Texte donné:

Puisque le Christ est le centre vivant de l’Église, et la foi l’organe essentiel pour se l’assimiler, la foi, cette foi vive avec laquelle nous recevons en nous le Christ, et par Lui le principe d’une nouvelle vie, sera donc aussi à la base de l’Église. Sans doute cette foi renferme des éléments de connaissance religieuse sur Dieu, sur l’homme, et sur leurs rapports, tels que le Christ les a établis ; éléments, qui, précisés en doctrines, fixés en dogmes, systématisés et réunis en symboles pour les communautés, et légitimés par la théologie, ont une très grande valeur aussi bien pour consolider l’Église que pour perfectionner la science qui lui est indispensable. Mais nous le répétons, ces connaissances ne sont pas le premier fondement et la force essentielle de l’Église ; c’est à la foi qu’appartiennent ces glorieux attributs, à la foi par laquelle la vie du Christ passe dans l’Église ; aussi l’apôtre Paul, loin de demander pour celle-ci une formule doctrinale ou un système dogmatique, nous parle d’un Seigneur qui doit vivifier ses membres ; d’une foi par laquelle ils sont tous appelés à entrer dans son sein ; d’un baptême qui en jette les premiers fondements, et d’un esprit à l’aide duquel elle manifeste la riche variété de ses dons. Dans ce sens, l’Église est, par la foi, la réalisation continue de la vie du Christ. Sans doute elle doit, comme son Seigneur et comme les apôtres, enseigner la vérité et lui rendre un éclatant et éternel hommage ; elle doit maintenir et développer l’ordre moral qu’ils ont institué ; elle doit administrer les forces de la rédemption fondée par ce tout puissant Sauveur. Mais cela ne veut pas dire qu’elle soit ou une charte de doctrines, ou une école de lois et de mœurs, ou même un institut de rédemption et de réconciliation ; il est bien plus vrai d’affirmer qu’elle embrasse et qu’elle cultive ce qu’il y a de plus noble et de plus élevé dans toute la vie humaine, parce qu’elle est le canal par lequel se verse dans l’humanité la vie entière du Christ. Aussi le verbe qui désigne la pleine activité et la vraie fonction de l’Église n’est ni celui d’enseigner les esprits, ni celui de discipliner les volontés, ni celui de pacifier les consciences, mais bien celui, si beau et si riche, d’édifier, parce qu’elle veut reconstruire, sur le fondement de tout ce que le Christ est pour nous, toute vie individuelle et sociale, jusqu’à sa pleine perfection en Dieu.

Consigne: Condensez sous forme de liste le paragraphe du texte sur l'Église qui commence par « Puisque le Christ est le centre vivant », en conservant ses idées principales.

Données fournies:
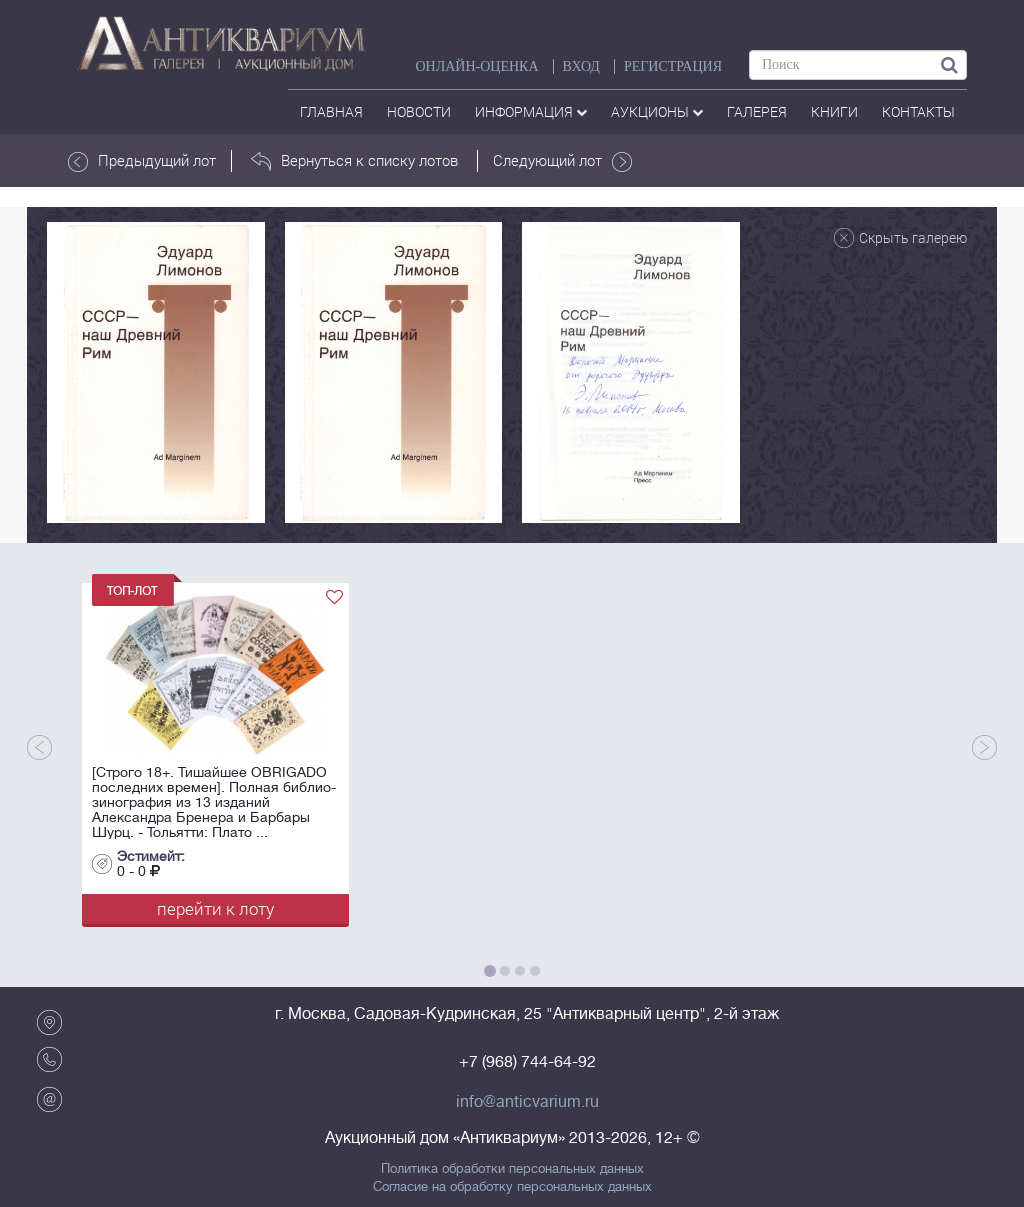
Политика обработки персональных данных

Réponse:
- Le Christ est le centre vivant de l'Église. La foi vive, par laquelle on reçoit le Christ et le principe d'une nouvelle vie, est donc à la base de l'Église.
- Cette foi renferme des connaissances religieuses sur Dieu, sur l'homme et sur leurs rapports. Précisées en doctrines, fixées en dogmes, réunies en symboles et légitimées par la théologie, elles consolident l'Église et perfectionnent la science qui lui est indispensable.
- Ces connaissances ne sont pourtant ni le premier fondement ni la force essentielle de l'Église. Ce rôle revient à la foi, par laquelle la vie du Christ passe dans l'Église.
- L'apôtre Paul ne demande ni formule doctrinale ni système dogmatique. Il parle d'un Seigneur qui vivifie ses membres, d'une foi qui les appelle, d'un baptême qui pose les premiers fondements et d'un esprit qui manifeste la variété des dons.
- Par la foi, l'Église est la réalisation continue de la vie du Christ.
- Elle doit enseigner la vérité, maintenir l'ordre moral et administrer les forces de la rédemption. Elle n'est pas pour autant une charte de doctrines, une école de lois et de mœurs ou un institut de rédemption. Elle est le canal par lequel la vie entière du Christ se verse dans l'humanité.
- Le verbe qui désigne sa vraie fonction n'est ni enseigner, ni discipliner, ni pacifier, mais édifier. Il s'agit de reconstruire toute vie individuelle et sociale sur le fondement du Christ, jusqu'à sa pleine perfection en Dieu.